Telusuri Materi
**A.** Menurut teks tentang ilustrasi buku, siapa penulis buku kumpulan cerpen "Bu Guru Cantik"?
**B.** Lanjutkan teks tentang ilustrator dan ilustrasi buku setelah kalimat terakhirnya.

Teks yang Diberikan
-------

Bahkan, eksistensi ilustrator juga tidak lepas dari keberadaan komikus yang tentunya identik dengan kemampuannya menggambar dan mengilustrasikan sebuah cerita. Lewat itu, maka buku-buku semacam novel, puisi, dan cerpen, juga takkalah butuh keberadaan ilustrasi yang dapat menunjang, entah di dalam buku atau di sampul buku.
Kita bisa menemukan contohnya pada buku kumpulan cerpen "Lelucon Para Koruptor" karya Agus Noor, "Bu Guru Cantik" karya Hasta Indriyana, hingga "Wisanggeni: Sang Buronan" karya Seno Gumira Ajidarma.

-------

Data yang Diberikan

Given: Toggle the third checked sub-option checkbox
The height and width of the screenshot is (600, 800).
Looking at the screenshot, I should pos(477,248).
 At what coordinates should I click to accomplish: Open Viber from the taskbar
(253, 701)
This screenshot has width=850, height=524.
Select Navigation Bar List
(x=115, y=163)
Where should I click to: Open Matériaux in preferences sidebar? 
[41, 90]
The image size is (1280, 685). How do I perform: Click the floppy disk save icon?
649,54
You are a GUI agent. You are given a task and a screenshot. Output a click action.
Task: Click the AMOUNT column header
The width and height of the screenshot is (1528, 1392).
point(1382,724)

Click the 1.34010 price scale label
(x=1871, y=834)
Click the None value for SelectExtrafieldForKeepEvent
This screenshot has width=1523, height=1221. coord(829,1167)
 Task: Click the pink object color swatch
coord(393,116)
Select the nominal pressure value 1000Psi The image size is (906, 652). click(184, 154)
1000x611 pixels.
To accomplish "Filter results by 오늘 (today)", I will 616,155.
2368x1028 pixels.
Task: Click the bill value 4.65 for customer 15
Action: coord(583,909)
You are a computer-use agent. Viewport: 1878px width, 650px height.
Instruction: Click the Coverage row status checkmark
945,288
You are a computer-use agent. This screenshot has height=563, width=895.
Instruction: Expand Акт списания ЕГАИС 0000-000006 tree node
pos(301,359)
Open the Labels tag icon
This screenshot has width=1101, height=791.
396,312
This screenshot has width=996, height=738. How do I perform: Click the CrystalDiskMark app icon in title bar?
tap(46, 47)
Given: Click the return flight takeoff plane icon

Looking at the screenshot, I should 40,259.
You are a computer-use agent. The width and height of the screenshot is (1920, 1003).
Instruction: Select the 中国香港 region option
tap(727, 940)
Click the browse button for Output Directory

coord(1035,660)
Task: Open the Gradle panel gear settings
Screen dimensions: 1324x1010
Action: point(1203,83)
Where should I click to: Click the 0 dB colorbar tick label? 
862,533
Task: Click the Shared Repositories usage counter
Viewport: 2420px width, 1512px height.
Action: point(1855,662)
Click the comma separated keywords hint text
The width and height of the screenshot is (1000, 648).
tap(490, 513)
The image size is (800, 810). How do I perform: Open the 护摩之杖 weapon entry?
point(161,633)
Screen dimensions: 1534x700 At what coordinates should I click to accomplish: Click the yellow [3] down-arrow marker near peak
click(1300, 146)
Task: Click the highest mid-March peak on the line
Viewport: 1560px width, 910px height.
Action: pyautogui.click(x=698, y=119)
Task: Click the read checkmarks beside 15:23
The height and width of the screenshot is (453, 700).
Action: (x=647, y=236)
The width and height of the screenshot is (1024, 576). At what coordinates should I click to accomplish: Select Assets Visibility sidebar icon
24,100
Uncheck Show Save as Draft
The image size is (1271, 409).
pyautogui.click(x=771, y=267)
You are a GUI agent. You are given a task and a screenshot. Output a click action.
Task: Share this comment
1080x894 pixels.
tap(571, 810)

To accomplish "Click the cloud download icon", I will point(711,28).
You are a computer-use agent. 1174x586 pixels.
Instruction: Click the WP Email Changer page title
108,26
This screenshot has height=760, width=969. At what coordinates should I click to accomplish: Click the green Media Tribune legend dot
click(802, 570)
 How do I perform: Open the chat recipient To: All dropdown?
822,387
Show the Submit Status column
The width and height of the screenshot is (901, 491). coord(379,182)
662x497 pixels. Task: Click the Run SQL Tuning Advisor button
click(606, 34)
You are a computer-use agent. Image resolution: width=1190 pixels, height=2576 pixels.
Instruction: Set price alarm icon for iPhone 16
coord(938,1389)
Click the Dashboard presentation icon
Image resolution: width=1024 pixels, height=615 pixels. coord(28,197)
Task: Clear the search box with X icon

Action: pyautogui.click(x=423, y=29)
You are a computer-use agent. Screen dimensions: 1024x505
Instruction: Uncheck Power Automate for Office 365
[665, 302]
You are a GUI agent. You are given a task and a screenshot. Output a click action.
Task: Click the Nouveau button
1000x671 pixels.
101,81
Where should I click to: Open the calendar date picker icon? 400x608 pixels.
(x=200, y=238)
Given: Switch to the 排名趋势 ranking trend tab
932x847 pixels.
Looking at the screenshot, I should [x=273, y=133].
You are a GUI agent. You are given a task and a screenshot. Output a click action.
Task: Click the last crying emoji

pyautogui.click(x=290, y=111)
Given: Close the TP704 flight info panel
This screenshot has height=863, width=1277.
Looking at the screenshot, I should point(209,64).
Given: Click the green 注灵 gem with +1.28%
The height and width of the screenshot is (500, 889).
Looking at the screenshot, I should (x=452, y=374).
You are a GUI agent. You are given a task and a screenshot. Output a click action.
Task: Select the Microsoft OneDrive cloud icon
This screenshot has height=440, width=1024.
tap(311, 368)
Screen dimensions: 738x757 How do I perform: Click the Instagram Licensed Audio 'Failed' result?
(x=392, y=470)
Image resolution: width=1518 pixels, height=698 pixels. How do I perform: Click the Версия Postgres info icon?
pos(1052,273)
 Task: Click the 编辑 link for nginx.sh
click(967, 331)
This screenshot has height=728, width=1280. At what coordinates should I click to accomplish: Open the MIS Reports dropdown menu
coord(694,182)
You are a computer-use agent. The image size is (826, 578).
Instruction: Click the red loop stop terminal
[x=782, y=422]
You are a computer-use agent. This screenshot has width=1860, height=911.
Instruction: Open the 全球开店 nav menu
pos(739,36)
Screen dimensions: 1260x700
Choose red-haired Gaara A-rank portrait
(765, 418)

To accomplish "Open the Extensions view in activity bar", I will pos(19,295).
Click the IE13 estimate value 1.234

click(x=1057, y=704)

-------

Jawaban Tugas
**A.** Buku kumpulan cerpen "Bu Guru Cantik" adalah karya Hasta Indriyana.

**B.**
Melihat betapa lekatnya hubungan ilustrator dengan buku yang artinya juga terkait dengan penerbit, maka nasib ilustrator juga bisa disebut bergantung pada situasi dapur penerbit. Jika penerbit minim setoran karya tulis seperti fiksi dan nonfiksi, maka mereka juga tidak mampu memberdayakan ilustrator.
Begitu juga jika penerbit sedang dihadapkan pada situasi pandemi. Adanya peraturan ketat terhadap protokol kesehatan tidak hanya berlaku pada mobilitas manusia, tapi juga pada mobilitas barang.
Imbasnya, pendistribusian buku/karya cetak sempat mengalami kendala. Ini juga membuat kaum ilustrator yang memang bergantung pada pergerakan di dapur penerbit tidak mendapatkan kepastian, khususnya terhadap pemasukan.
Saat pandemi, uang itu hampir menjadi sesuatu yang langka, khususnya bagi orang-orang yang bidang pekerjaannya tidak familier. Apalagi, ketika orang-orang tersebut juga tidak terikat dengan instansi. Semakin merana.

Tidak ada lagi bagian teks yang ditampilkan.